---------- Raw data

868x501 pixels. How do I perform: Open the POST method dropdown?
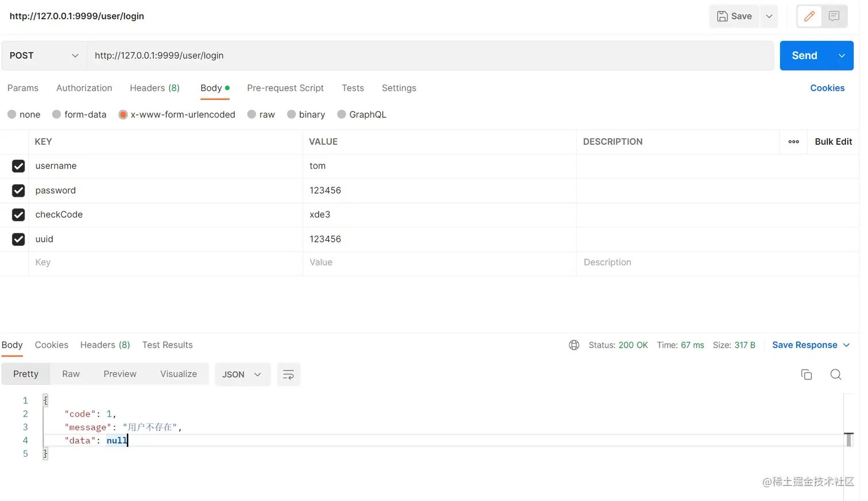pos(43,55)
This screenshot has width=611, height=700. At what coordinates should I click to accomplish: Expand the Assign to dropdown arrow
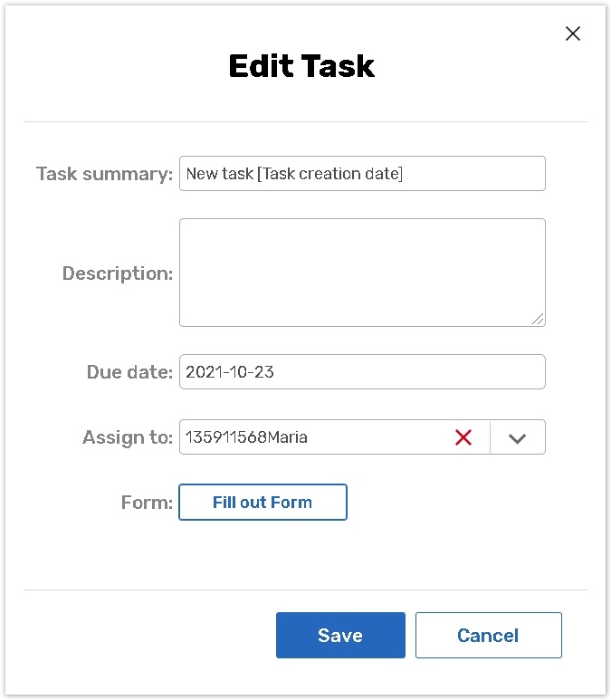pos(518,437)
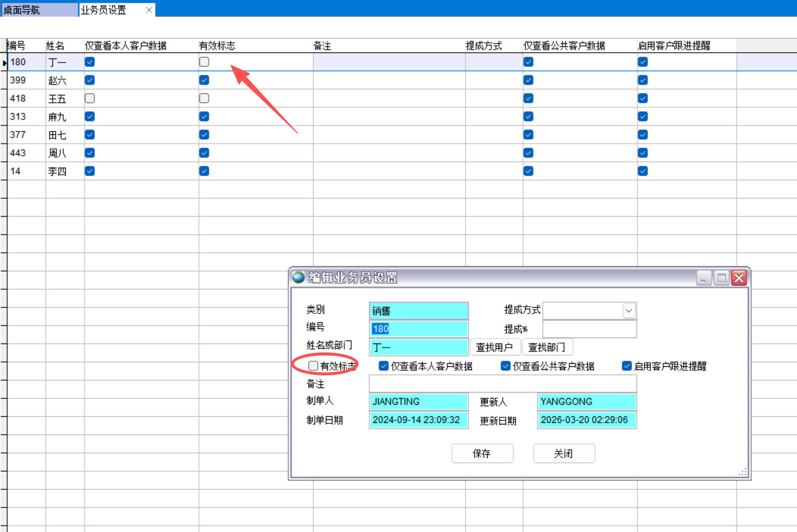The height and width of the screenshot is (532, 797).
Task: Maximize the 编辑业务员设置 dialog
Action: coord(721,277)
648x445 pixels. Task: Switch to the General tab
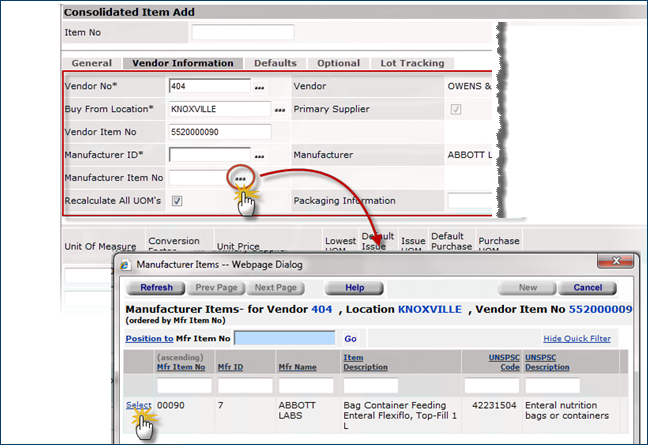(92, 63)
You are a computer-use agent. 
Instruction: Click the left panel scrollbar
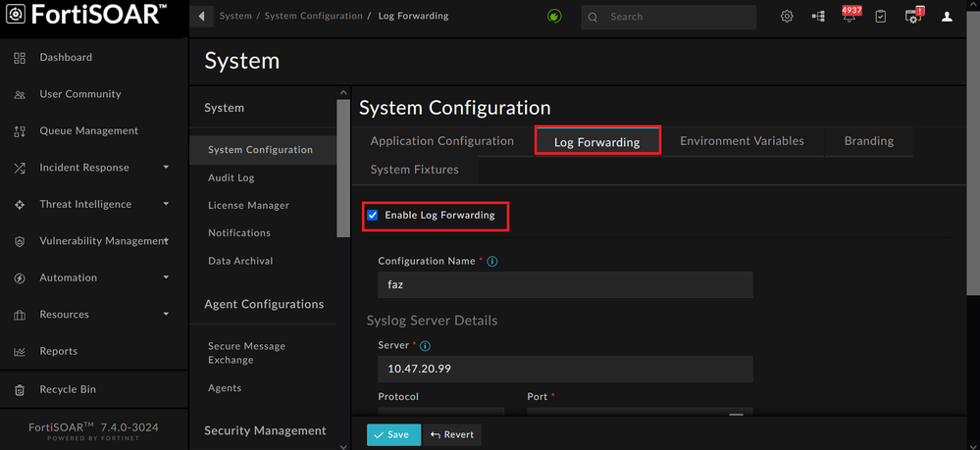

--------------------

* What to produce:
Leave out the pictures and return the listing exactly.

* Result for this task:
868x501 pixels. How do I perform: Open the POST method dropdown?
pos(43,55)
This screenshot has width=611, height=700. At what coordinates should I click to accomplish: Expand the Assign to dropdown arrow
pos(518,437)
The height and width of the screenshot is (532, 797).
Task: Maximize the 编辑业务员设置 dialog
Action: coord(721,277)
648x445 pixels. Task: Switch to the General tab
(92, 63)
You are a computer-use agent. 
Instruction: Click the left panel scrollbar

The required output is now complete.